» Exercise set:
[1] In the btrfs patch discussion, rewrite as a short list the paragraph that begins "We need either a way to force all btrfs_end_transaction()", keeping its main facts.
[2] Extend the btrfs patch discussion, picking up after its final line.

» Provided text:
Re: [PATCH 1/2] btrfs: fix beyond-EOF write handling

11 Dec 2025

在 2025/12/11 21:56, Filipe Manana 写道:
...
On Thu, Dec 11, 2025 at 2:15 AM Qu Wenruo wqu@suse.com wrote:
...
[BUG]
For the following write sequence with 64K page size and 4K fs block size,
it will lead to file extent items to be inserted without any data
checksum:
mkfs.btrfs -s 4k -f $dev > /dev/null
   mount $dev $mnt
   xfs_io -f -c "pwrite 0 16k" -c "pwrite 32k 4k" -c pwrite "60k 64K" \
             -c "truncate 16k" $mnt/foobar
   umount $mnt
If you can, add this to fstests.
The problem is, it's very hard to cause any observable result.
For most if not all cases, the file extent item insertion and truncation 
happen in the same transaction thus no error can be detected.
We need either a way to force all btrfs_end_transaction() to commit the 
trans, or very heavy workload to trigger enough transactions, then along 
with log-replay to detect such problem.
Thanks,
Qu
...
...

» Recorded data:

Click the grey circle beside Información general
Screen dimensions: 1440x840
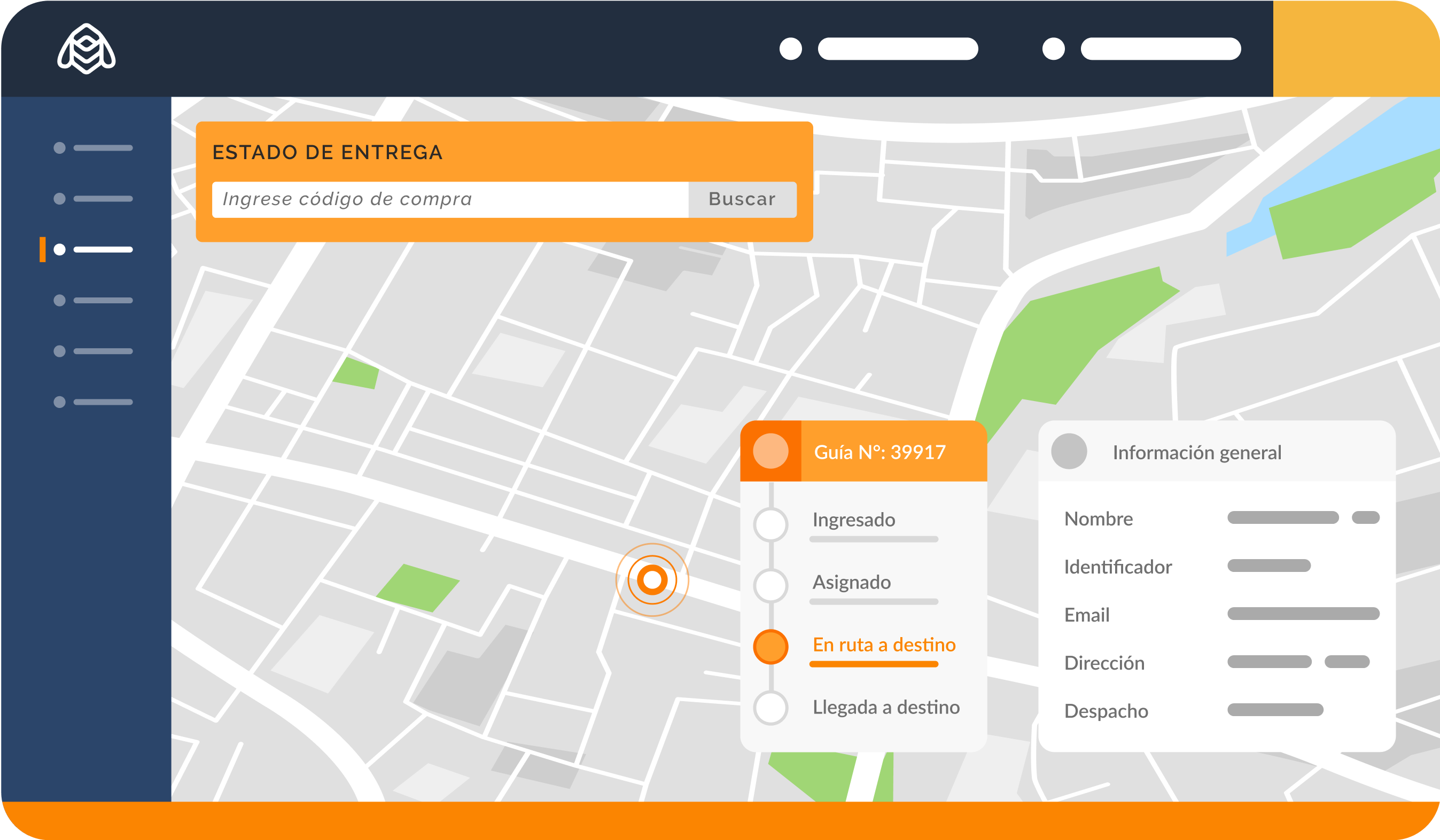click(x=1069, y=451)
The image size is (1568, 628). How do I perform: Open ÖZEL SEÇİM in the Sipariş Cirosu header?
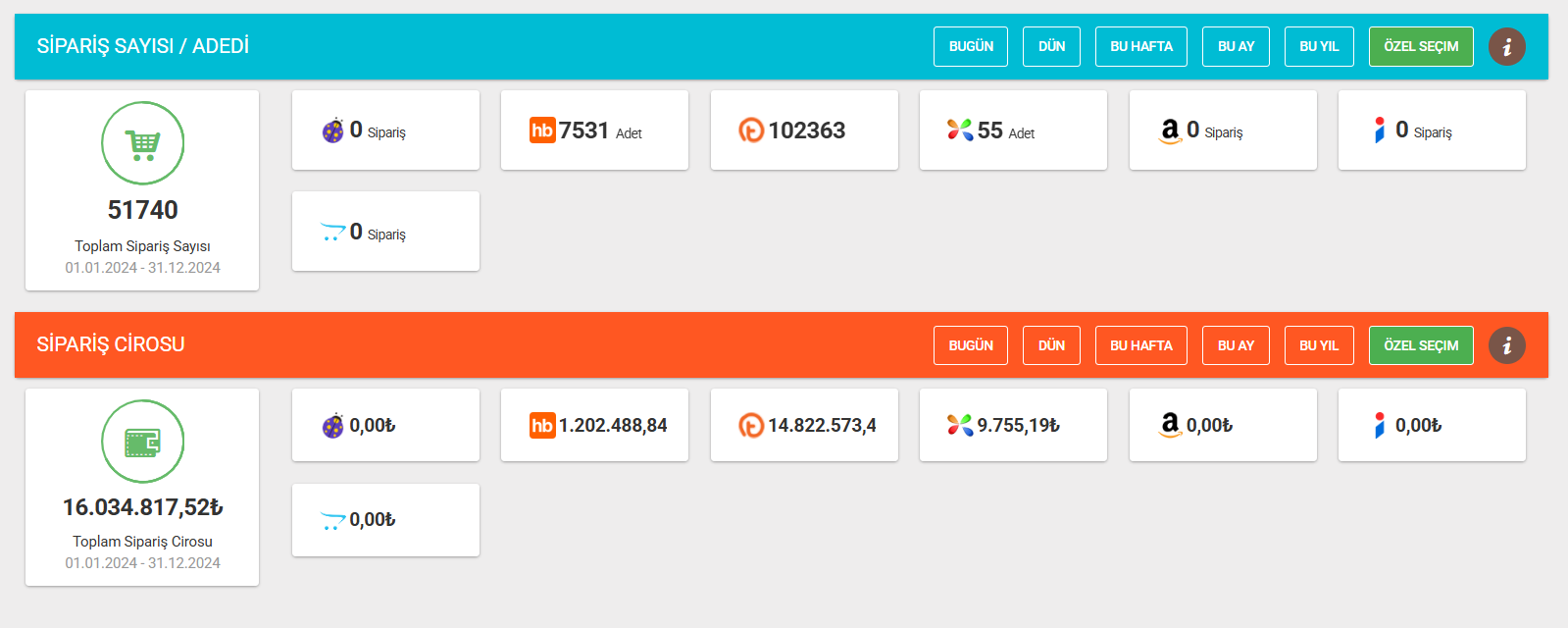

» Response list:
[1]
Detecting the problem requires one of these, combined with log replay:
- a way to force every btrfs_end_transaction() to commit the transaction
- a very heavy workload that triggers enough transactions

[2]
This will result the following 2 file extent items to be inserted (extra
trace point added to insert_ordered_extent_file_extent()):
btrfs_finish_one_ordered: root=5 ino=257 file_off=61440 num_bytes=4096 csum_bytes=0
btrfs_finish_one_ordered: root=5 ino=257 file_off=0 num_bytes=16384 csum_bytes=16384


Note for file offset 60K, we're inserting an file extent without any
an file -> a file
...
data checksum.
Also note that range [32K, 36K) didn't reach
insert_ordered_extent_file_extent(), which is the correct behavior as
that OE is fully truncated, should not result any file extent.
Although file extent at 60K will be later dropped by btrfs_truncate(),
if the transaction got committed after file extent inserted but before
the file extent dropping, we will have a small window where we have a
file extent beyond EOF and without any data checksum.
That will cause "btrfs check" to report error.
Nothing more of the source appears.